Gondoleando.-

Los lindos catorce emulando unos veinte o veintiuno llevaron de cabeza a mi señor padre, que se esforzó con preciosismo para preservar íntegra la armonía familiar, no exento de cierto marcaje territorial elegante y sobrio, elaborado siempre con perfección artística. Allá donde viajábamos retumbaba, pero de eso me di cuenta muchos años después. 
Cuando aún Pisa torcía su ascenso peatonal, cuando la pasta se elaboraba en la cocina, cuando los Uffizi sonreían sin desplome, cuando todos los caminos de la ciudad eterna eran sólo caminos, cuando los mosaicos no significaban alteraciones cromosómicas, cuando la belleza clásica acertaba, cuando la piedra se transformaba en oro y cuando aún no existía el euro observé Italia adolesciendo rodeada de moscas espantadas sin grandes pretensiones. Entrenados para sobrevivir a miles de cuadros diarios comíamos bien, andábamos más, discutíamos y reíamos sorprendiéndonos con los gallos de Murano, sin gafas de diseño, zapatillas de marca u horteras en abundancia vapuleando sin reparo paleoestética, contraestética y neoestética.
Había que cumplir y cumplíamos: En horarios, paradigmas, filosofía y ciencia. Porque la “vacación” en casa era sinónimo de “cosa diferente” no de descanso. Y donde íbamos nos mimetizábamos para no desentonar, y lo hacíamos bien, salvo una noche, porque el ser humano, allá donde va, es demasiado simple. 
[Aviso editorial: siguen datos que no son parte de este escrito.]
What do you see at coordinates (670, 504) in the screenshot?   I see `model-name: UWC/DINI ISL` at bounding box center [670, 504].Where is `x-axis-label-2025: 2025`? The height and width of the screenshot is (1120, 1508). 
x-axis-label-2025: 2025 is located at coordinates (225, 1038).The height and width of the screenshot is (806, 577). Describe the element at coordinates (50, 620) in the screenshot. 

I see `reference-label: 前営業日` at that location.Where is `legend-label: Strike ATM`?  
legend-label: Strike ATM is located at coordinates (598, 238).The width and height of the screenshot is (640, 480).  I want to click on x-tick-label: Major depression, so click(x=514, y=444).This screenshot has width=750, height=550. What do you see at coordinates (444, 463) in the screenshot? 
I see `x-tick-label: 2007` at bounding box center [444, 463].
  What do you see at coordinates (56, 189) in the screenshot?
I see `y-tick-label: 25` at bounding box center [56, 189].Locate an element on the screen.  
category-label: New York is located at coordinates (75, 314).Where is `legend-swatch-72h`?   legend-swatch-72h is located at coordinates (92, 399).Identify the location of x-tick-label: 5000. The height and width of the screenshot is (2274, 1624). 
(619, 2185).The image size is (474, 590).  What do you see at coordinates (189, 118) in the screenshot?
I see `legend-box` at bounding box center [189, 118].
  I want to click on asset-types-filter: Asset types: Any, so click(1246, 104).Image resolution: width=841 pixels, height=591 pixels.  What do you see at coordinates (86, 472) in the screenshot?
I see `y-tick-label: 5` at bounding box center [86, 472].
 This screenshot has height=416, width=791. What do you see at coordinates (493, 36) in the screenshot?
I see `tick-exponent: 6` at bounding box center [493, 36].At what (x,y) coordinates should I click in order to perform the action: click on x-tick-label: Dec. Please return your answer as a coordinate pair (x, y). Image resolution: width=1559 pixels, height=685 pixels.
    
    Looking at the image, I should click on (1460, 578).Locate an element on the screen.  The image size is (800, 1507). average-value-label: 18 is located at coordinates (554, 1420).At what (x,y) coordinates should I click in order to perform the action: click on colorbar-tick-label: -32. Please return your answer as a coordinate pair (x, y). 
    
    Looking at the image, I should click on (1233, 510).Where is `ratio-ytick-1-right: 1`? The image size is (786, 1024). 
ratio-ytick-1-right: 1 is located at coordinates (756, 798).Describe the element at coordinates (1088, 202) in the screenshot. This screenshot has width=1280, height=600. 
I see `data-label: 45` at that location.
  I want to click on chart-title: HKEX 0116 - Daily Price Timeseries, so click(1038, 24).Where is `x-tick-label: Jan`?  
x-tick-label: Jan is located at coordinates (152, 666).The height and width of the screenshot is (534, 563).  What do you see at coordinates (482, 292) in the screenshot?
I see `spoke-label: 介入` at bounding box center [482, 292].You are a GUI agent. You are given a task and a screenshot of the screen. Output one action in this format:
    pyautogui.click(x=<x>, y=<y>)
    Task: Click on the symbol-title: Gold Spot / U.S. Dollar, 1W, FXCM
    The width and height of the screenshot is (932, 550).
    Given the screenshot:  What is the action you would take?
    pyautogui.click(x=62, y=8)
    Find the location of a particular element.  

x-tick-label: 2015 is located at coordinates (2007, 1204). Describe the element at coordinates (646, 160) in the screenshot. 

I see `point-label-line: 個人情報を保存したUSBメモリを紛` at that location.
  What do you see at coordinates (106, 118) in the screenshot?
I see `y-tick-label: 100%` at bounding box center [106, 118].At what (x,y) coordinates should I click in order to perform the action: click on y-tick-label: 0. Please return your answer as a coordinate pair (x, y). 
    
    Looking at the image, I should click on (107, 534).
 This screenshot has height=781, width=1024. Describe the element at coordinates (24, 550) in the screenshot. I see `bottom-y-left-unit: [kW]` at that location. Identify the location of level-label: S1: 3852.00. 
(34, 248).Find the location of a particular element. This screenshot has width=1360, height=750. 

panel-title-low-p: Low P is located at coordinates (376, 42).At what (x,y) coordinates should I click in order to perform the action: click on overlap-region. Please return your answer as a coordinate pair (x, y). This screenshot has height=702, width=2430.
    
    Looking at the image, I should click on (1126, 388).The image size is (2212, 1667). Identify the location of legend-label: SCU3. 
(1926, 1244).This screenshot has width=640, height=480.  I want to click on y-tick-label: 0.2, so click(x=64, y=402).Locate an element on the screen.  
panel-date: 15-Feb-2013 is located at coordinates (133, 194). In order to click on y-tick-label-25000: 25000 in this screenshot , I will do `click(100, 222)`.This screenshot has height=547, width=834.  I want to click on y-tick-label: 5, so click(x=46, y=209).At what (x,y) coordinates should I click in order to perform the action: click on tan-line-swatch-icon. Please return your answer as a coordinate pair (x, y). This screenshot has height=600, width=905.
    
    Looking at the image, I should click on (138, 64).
Si el vaporetto llegó pronto o tarde no lo recuerdo, pero el olor estancado penetraba hasta el lóbulo olfatorio y sentí nostalgia prematura por lo que en aquel entonces se me antojó decrépito. No quiero imaginar su aspecto actual, no podría manejarlo. Y desde dentro, al anochecer, ya vacía la ciudad de ruido, como es habitual en todas partes, nos afanamos en utilizar los recursos del lugar con fines lúdicos para unos y económicos para otros. Las mujeres nos pusimos guapas y los hombres limpitos. Y me coloqué unas sandalias planas y un mono rojo tobillero con tirantes de cordones ajustado con otro idéntico a la cintura que resaltaba mi morenez (porque por aquel entonces, aún sin lupus, podía pasarme el día en la playa tranquilamente) . Me peiné, como hacía siempre, mi larga y emblemática melena estilo Pocahontas, tan larga que me podía sentar sobre ella, y me subí en una góndola con mi rebequita al brazo para no pasar frío entre los canales. Cuatro en ésta y cuatro en aquella (en aquella los padres, claro). El caso es que le gusté al gondolero, pero también a uno de los que se sentó a mi lado, con cierta calvicie prematura, de unos veinte. Mi padre observaba sin rechistar. Y así nos movimos, aquel chistoso guiñando ojos en los cruces a unos y a otros, luciendo sin pudor a la “niña de rojo”, y éste jugando entre el acercamiento al rutilante y el alejamiento al rayado. Y la menda sorprendida pensando “están locos estos romanos”, mientras Panoramix preparaba la pócima mágica y Astérix sonreía distraído jugando con Idéfix. El caso es que practiqué cosas que ya había aprendido años atrás, precoz que ha sido siempre una: El equilibrio en las góndolas resulta más complicado que jugar al ping-pong con la zurda y hay que cumplir las mismas normas que cuando se va en moto de paquete o se juega al futbolín de portero, inclinarse hacia donde va la curva (siempre y cuando el peralte sea el adecuado y el delantero diferente de Ronaldo) porque si se hace lo contrario se cabecea y corre uno el riesgo de caerse al agua, y aunque se nade bien se hace bastante el ridículo. 

Años después, hubo otro barco más grande en aguas turquesas, y yo era esta vez el padre, y nos reímos mucho la hija y la madre con gran naturalidad, porque los dos modelos eran espectaculares y hasta estuvimos a punto de hacernos una foto con ellos, mientras nos embadurnábamos las caras con protector solar 60B 30A, porque la capa de ozono ya no tapaba como antaño, la progenitora había regresado del Tártaro dos veces y no tenía muchas ganas de volver. Es cierto, la imagen ambivalente de Nerón tocando la lira y cantando “omnímodo poder” me ha dado siempre una grima tremenda.